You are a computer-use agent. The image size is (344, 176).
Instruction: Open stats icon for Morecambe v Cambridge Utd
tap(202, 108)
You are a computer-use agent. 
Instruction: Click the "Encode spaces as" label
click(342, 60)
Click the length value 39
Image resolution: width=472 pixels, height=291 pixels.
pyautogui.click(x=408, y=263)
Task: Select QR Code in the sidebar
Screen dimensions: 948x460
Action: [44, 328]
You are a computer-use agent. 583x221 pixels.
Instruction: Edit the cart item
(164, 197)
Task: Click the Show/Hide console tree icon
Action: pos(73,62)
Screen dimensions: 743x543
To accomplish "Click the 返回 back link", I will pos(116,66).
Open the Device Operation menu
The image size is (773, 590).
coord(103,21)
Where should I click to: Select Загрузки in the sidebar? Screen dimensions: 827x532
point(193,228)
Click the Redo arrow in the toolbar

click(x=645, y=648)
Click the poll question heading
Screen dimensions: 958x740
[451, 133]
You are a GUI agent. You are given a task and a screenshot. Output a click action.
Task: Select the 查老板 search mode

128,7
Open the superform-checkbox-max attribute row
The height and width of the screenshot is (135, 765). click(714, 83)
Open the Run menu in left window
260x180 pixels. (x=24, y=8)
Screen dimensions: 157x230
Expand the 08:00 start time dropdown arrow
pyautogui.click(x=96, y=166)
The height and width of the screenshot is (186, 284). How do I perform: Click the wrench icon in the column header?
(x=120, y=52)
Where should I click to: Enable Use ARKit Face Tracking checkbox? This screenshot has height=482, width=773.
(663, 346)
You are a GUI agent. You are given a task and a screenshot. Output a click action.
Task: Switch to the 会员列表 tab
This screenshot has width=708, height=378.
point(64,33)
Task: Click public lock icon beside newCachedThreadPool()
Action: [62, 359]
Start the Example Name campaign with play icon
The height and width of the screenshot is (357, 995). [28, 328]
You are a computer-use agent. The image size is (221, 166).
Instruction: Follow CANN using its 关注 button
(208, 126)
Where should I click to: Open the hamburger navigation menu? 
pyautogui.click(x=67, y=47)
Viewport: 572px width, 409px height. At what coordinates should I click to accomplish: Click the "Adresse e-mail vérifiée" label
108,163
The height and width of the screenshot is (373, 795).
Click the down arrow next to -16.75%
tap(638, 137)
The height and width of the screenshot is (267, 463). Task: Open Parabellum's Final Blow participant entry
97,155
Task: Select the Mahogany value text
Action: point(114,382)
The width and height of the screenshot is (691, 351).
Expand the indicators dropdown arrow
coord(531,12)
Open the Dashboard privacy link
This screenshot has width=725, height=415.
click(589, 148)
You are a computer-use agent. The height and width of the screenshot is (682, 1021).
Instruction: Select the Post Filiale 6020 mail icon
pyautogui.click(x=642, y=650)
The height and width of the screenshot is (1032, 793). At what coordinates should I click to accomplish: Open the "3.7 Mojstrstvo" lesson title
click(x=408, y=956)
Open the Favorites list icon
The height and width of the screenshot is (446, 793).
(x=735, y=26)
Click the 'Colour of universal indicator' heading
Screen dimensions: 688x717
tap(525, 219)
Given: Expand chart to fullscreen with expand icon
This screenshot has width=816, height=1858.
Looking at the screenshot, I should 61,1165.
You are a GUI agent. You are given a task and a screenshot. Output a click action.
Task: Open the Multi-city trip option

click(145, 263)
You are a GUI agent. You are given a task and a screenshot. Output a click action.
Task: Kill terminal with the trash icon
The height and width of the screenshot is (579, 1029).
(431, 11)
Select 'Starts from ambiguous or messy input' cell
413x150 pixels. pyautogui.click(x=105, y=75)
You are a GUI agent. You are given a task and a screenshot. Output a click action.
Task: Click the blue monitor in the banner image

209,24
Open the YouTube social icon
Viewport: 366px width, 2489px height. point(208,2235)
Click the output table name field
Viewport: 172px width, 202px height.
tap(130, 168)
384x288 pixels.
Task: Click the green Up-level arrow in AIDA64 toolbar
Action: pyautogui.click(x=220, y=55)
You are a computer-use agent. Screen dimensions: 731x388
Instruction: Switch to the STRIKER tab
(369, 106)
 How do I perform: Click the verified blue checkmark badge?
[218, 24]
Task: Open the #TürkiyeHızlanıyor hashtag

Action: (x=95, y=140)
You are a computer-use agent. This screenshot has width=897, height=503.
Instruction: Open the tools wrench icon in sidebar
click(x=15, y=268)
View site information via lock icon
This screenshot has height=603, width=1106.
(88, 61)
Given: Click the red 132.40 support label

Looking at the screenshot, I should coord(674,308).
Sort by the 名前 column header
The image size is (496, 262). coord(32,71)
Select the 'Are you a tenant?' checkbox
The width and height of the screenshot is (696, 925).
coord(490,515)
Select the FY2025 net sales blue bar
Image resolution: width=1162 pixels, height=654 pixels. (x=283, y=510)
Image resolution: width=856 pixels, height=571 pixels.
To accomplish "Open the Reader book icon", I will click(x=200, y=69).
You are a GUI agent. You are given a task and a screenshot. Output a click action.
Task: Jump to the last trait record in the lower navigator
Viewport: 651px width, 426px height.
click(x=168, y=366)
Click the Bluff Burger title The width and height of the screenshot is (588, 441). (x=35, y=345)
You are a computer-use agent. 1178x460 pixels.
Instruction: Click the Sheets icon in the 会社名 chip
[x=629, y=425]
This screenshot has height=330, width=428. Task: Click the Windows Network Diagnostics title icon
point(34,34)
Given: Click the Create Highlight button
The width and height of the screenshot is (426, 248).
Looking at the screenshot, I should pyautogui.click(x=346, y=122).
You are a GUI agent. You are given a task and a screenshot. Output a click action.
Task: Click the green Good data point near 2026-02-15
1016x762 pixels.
● ● ● ●
**Problem details:** After locating the line with "The height and width of the screenshot is (1032, 793)." above, return that line and every later line through the one with "Click the 'Colour", word for word and with nothing else.

**Response:**
The height and width of the screenshot is (1032, 793). At what coordinates should I click to accomplish: Open the "3.7 Mojstrstvo" lesson title
click(x=408, y=956)
Open the Favorites list icon
The height and width of the screenshot is (446, 793).
(x=735, y=26)
Click the 'Colour of universal indicator' heading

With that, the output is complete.